Mizuho (Kaho Ishido) is a highschooler in a difficult situation: she is the product of a single-parent household somewhere in Tokyo, money is tight and so she works a part-time job at a dating website where she pretends to be a love connection for lonely men and this is added on to the difficulties of adolescence as she struggles to find her path in life. The road ahead darkens when, one day, whilst working at the dating site, she gets a message from a man named Kenzo (Lehman F. Kondo) who asks her to assist him in his suicide. Money is on offer. What will Mizuho do?
What makes Mizuho’s dilemma affecting, apart from the fact that we are dealing with someone’s potential death, is how we are drawn into adolescent pains as she encounters independence in a world beset by unfairness and brutality and this is enhanced through deliberate over-saturation of audio and visuals.

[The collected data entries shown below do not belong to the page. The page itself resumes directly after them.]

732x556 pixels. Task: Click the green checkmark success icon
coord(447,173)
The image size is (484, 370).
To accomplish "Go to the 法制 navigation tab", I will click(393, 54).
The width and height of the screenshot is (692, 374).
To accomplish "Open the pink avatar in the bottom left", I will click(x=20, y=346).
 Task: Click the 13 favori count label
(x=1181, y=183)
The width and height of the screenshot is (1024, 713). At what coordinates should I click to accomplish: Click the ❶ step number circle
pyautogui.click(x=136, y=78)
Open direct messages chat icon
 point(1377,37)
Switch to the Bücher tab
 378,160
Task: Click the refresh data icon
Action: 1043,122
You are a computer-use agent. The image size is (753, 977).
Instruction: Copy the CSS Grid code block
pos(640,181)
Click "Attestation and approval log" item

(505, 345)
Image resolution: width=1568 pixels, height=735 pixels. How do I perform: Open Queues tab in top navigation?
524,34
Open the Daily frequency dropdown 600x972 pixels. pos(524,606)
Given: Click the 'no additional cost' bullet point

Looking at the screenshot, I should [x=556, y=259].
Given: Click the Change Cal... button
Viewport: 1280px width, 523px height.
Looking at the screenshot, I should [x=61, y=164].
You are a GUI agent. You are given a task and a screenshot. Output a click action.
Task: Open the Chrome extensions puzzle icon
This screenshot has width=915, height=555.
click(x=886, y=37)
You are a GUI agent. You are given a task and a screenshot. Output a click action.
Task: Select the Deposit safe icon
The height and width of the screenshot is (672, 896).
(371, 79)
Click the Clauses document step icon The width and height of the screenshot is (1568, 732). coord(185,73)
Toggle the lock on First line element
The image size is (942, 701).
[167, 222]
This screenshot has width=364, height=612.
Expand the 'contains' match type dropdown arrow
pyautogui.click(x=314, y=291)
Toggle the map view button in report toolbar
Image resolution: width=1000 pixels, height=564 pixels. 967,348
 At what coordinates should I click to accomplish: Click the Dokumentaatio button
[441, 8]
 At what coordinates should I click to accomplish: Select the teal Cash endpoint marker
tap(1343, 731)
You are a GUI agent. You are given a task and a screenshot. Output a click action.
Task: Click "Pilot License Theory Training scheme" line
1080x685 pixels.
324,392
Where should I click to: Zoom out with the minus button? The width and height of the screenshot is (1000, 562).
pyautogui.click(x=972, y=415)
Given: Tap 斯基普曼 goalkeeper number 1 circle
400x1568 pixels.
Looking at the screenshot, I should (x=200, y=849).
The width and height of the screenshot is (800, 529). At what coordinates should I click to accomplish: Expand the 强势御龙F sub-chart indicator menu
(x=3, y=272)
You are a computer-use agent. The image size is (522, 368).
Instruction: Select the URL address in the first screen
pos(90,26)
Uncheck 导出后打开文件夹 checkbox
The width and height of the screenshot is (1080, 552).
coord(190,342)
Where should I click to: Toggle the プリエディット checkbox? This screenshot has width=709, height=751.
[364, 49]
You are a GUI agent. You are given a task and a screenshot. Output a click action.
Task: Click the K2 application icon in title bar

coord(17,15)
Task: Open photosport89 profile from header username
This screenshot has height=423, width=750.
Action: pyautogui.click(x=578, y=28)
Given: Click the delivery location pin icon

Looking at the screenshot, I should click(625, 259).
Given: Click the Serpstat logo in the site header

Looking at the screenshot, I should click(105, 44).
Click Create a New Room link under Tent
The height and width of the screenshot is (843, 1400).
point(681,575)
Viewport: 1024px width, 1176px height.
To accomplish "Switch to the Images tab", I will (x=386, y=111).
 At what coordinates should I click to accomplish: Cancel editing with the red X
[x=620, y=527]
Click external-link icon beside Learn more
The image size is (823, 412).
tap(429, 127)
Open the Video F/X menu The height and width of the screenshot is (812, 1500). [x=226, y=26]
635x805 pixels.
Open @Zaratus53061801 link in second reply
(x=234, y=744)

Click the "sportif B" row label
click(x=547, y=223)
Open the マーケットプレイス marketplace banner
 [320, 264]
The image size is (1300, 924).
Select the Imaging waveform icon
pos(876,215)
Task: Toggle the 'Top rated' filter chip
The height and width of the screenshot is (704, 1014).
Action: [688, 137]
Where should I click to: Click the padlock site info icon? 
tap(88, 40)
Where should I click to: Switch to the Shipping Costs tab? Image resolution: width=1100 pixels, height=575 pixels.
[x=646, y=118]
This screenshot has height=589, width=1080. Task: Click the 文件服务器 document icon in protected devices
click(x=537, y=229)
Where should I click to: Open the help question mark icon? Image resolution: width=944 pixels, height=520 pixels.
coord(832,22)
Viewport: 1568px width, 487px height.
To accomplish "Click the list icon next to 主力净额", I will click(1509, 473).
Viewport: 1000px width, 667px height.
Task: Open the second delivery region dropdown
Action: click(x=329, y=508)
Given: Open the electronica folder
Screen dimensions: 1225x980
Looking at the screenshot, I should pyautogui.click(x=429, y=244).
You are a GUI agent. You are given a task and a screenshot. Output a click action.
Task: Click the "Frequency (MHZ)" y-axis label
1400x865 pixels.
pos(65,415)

Mizuho might have enough moral grounding to avoid such a situation but both school and home offer no good role models and no respite from emotional pressure that Mizuho deals with. Her mother, a less than stellar support figure, seems to work as a hostess and needs support herself. Mizuho herself is in a toxic work environment where her boss offers a potential sexual threat. Leading a lie online and seeing both sex and love undermined in real life through other girls her age who are exploited leads her to see artificiality in relationships, the emptiness that can lie at the heart of reality and it shakes her. With nothing to hold her down, or at least make her values and morals stronger, violence and death as legitimate means of making money seems reasonable. Why not? Mizuho has seen people brutalise others in real life and becomes subject to rough treatment. These moments cause her to waver between life and death.
Noriko Yuasa and Takato Nishi’s script deploys somewhat contrived moments of action to spur Mizuho’s tailspin but the visual artifice is on point as we are sucked into a whirlpool of confusing emotions. Hovering camera work which gets close and personal, confined locations and those packed with people, Yuasa’s use of garish colours to upset any equilibrium and to highlight emotional upset and contrast it with emotional deadness of calmer scenes where the fakeness of life stifles Mizuho. There is symbolism, some heavy-handed but some beautiful like two goldfish trapped in tall glasses of water, untethered balloons and the dualism found in people. It all bombards the viewer along with an aural soundscape of urban noises that are heightened to a point where they are suffocating and this clamour stays with us like a noose around the neck until it tightens at the fateful moment that Mizuho makes her choice whether to push on with assisting a suicide and then the release as she experiences a moment of catharsis. Getting there is tough and the ending is enigmatic but Mizuho, through trials and tribulations, gains freedom and adults can only look on as she becomes her own person.